Error: 429 Too Many Requests
Solution: Implement exponential backoff:
async function downloadWithRetry(fileId: string, retries = 3): Promise<string> {
  for (let i = 0; i < retries; i++) {
    try {
      return await downloadTranscript(fileId)
    } catch (error) {
      if (error.message.includes('429') && i < retries - 1) {
        const delay = Math.pow(2, i) * 1000 // 1s, 2s, 4s
        await new Promise(resolve => setTimeout(resolve, delay))
        continue
      }
      throw error
    }
  }
  throw new Error('Max retries exceeded')
}

Security best practices

Never commit service account keys to version control. Always use environment variables and secrets management.
  • Principle of least privilege: Grant service account read-only access to specific folder only
  • Rotate keys annually: Generate new service account keys every 12 months
  • Monitor access: Review service account usage in Google Cloud Console
  • Use separate accounts: Create separate service accounts for dev and production
  • Encode keys securely: Always base64 encode keys before storing in environment variables
  • Audit folder sharing: Regularly review who has access to transcript folder

Performance optimization

Batch downloads

const files = await listTranscripts()
const transcripts = await Promise.all(
  files.slice(0, 10).map(f => downloadTranscript(f.id))
)

Cache file list

let cachedFileList: DriveFile[] | null = null
let cacheTime = 0

async function getTranscripts(maxAge = 5 * 60 * 1000): Promise<DriveFile[]> {
  const now = Date.now()
  if (cachedFileList && (now - cacheTime) < maxAge) {
    return cachedFileList
  }
  
  cachedFileList = await listTranscripts()
  cacheTime = now
  return cachedFileList
}

Incremental sync

// Only fetch files modified since last check
const lastSync = await getLastSyncTime()
const newFiles = await getNewTranscripts(lastSync)
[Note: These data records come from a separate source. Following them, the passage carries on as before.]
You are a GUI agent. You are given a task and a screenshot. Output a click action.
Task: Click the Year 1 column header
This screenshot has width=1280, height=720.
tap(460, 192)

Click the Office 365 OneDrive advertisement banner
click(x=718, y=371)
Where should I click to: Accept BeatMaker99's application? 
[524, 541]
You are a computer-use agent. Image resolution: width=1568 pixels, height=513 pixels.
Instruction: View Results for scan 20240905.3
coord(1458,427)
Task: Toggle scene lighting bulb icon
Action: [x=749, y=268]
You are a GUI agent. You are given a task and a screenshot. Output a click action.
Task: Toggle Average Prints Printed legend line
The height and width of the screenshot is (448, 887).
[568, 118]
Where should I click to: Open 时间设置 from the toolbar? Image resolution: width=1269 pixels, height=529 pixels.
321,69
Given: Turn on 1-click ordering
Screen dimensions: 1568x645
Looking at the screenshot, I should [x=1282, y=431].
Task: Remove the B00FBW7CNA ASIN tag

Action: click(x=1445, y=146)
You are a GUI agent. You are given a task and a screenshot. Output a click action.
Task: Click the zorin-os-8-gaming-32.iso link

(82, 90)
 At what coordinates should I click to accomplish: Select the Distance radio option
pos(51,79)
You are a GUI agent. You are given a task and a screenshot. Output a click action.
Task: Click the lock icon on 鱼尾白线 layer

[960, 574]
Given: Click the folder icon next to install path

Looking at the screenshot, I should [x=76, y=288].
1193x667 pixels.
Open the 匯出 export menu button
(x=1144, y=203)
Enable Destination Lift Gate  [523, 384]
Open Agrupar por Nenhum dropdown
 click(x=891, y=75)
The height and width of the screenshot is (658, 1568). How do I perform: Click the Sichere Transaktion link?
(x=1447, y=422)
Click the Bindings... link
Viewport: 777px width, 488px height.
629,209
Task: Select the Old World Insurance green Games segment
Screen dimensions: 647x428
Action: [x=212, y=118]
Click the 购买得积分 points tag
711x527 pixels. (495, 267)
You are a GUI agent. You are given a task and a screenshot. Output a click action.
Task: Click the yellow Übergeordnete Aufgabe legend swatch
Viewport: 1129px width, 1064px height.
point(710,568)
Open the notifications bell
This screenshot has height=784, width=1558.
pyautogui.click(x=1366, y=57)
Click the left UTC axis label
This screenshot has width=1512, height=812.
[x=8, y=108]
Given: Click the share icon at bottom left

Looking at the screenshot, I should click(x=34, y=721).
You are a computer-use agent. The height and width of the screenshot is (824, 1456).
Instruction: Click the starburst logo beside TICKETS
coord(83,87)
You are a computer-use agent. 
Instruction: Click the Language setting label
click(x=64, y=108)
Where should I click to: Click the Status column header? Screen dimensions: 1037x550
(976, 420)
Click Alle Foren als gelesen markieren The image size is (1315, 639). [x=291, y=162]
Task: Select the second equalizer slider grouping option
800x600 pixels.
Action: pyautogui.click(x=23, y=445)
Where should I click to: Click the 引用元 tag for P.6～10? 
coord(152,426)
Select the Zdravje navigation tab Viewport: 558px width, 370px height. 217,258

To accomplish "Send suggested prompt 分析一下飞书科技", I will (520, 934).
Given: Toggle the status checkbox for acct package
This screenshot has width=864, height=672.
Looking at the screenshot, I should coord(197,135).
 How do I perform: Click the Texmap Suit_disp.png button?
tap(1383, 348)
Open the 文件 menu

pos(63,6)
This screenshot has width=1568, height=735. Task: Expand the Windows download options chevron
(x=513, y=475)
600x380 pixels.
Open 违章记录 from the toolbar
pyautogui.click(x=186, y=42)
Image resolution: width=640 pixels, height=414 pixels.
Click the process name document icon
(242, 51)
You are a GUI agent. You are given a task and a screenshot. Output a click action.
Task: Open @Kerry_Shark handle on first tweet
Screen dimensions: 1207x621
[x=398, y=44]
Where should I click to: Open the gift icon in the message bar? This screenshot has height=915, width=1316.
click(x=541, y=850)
if (newFiles.length === 0) {
  console.log('No new transcripts')
  return
}

for (const file of newFiles) {
  await importTranscript(file)
}

await setLastSyncTime(new Date().toISOString())

Best practices

  • Use descriptive file names: Include episode number and guest name in filename
  • Organize by date: Create monthly or quarterly subfolders for easier management
  • Keep transcripts clean: Remove Adobe Podcast metadata before uploading
  • Standardize headers: Use consistent format for episode number, host, guest, LinkedIn URL
  • Test with sample files: Verify integration works before uploading production transcripts
  • Monitor sync logs: Review automated sync logs for errors or failures
  • Backup transcripts: Keep local backup of transcript files
  • Document folder structure: Maintain README in Drive folder explaining organization

Troubleshooting

Service account email format

Find in JSON key file:
{
  "type": "service_account",
  "project_id": "your-project-id",
  "private_key_id": "...",
  "private_key": "-----BEGIN PRIVATE KEY-----\n...\n-----END PRIVATE KEY-----\n",
  "client_email": "[email protected]",
  "client_id": "...",
  "auth_uri": "https://accounts.google.com/o/oauth2/auth",
  "token_uri": "https://oauth2.googleapis.com/token"
}

Invalid base64 encoding

Problem: Secret contains newlines or special characters Solution: Use base64 -w 0 to encode without line wraps:
cat service-account-key.json | base64 -w 0

Folder ID vs folder URL

Folder URL:
https://drive.google.com/drive/folders/1abc123DEF456ghi789JKL012
Folder ID: 1abc123DEF456ghi789JKL012 Extract folder ID from URL and use in API calls.

Private key format

Ensure private key includes proper formatting:
-----BEGIN PRIVATE KEY-----
MIIEvQIBADANBgkqhkiG9w0BAQEFAASCBKcwggSjAgEAAoIBAQC...
-----END PRIVATE KEY-----
Newlines must be preserved as \n in JSON.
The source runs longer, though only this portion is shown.